### [TEXT PROVIDED]

MURFREESBORO, Tenn. — It was more than an ordinary week recently for Siegel Humanities Academy students at Siegel High School in Murfreesboro, Tennessee — it was their first Humanities Week.
The week was packed with fun activities that pushed students to think outside the box, create, communicate their ideas, and bond as a community. It was a week that, according to Siegel student Emma Ridgley, “was beneficial to the school as a whole, showing us that the Humanities Academy is not just about schoolwork and classes but experiencing new things, having fun and learning about different communities.”
The Siegel Humanities Academy started one year ago in partnership with Middle Tennessee State University’s College of Liberal Arts and has hosted 12 “Lunch and Learn” sessions to introduce students to MTSU alumni who share the diverse job opportunities available to people in the humanities.
From the history major serving as COO of Hospitality TN, to the art major serving as art director at Asurion, students learned that majors in the liberal arts do not just lead to one specific job but help students develop skills that apply broadly to many careers. These skills that are in great demand today are the pillars of the academy: creativity, communication, critical thinking and community.

### [AVAILABLE DATA]
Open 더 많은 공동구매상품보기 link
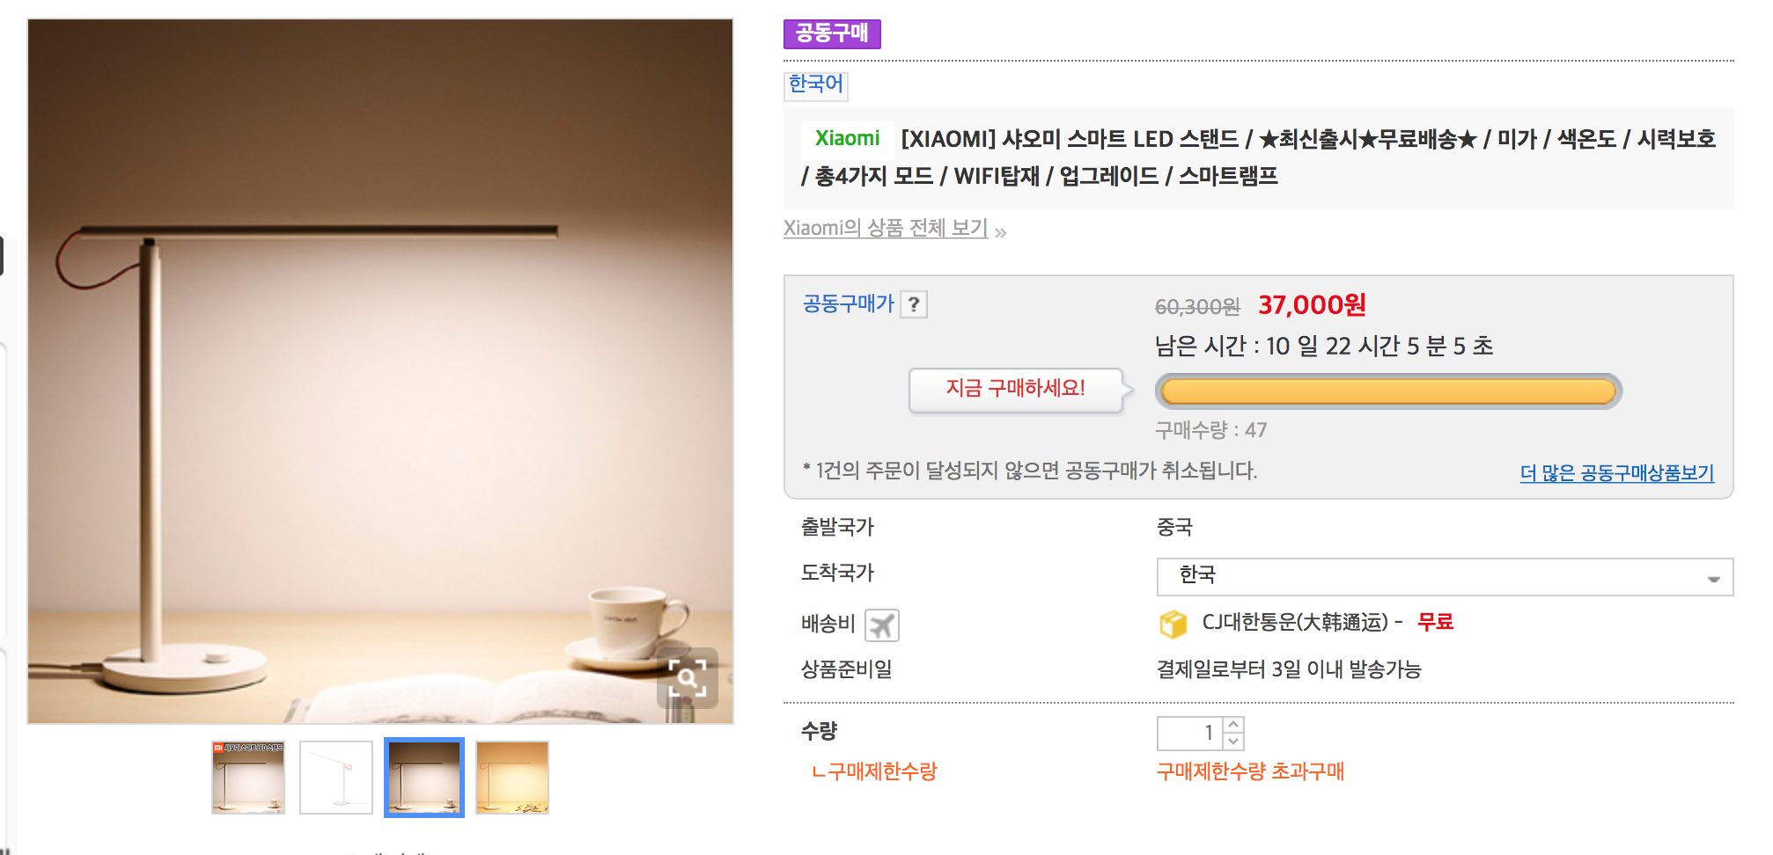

### [PARTS OF THE EXERCISE]
[a] In the Siegel Humanities Academy article above, rewrite the paragraph beginning "The Siegel Humanities Academy started one year ago" as a short bulleted list that keeps its main facts.
[b] According to the Siegel Humanities Academy article, what four skills are the pillars of the academy?
[c] Reproduce the part of the Siegel Humanities Academy article between "The Siegel Humanities" and "in the humanities.", inclusive.

### [EXERCISE SOLUTIONS]
[a]
- The Siegel Humanities Academy began one year ago.
- It is a partnership with Middle Tennessee State University's College of Liberal Arts.
- It has hosted 12 "Lunch and Learn" sessions.
- The sessions introduce students to MTSU alumni who share the diverse job opportunities open to people in the humanities.

[b] Creativity, communication, critical thinking and community.

[c]
The Siegel Humanities Academy started one year ago in partnership with Middle Tennessee State University’s College of Liberal Arts and has hosted 12 “Lunch and Learn” sessions to introduce students to MTSU alumni who share the diverse job opportunities available to people in the humanities.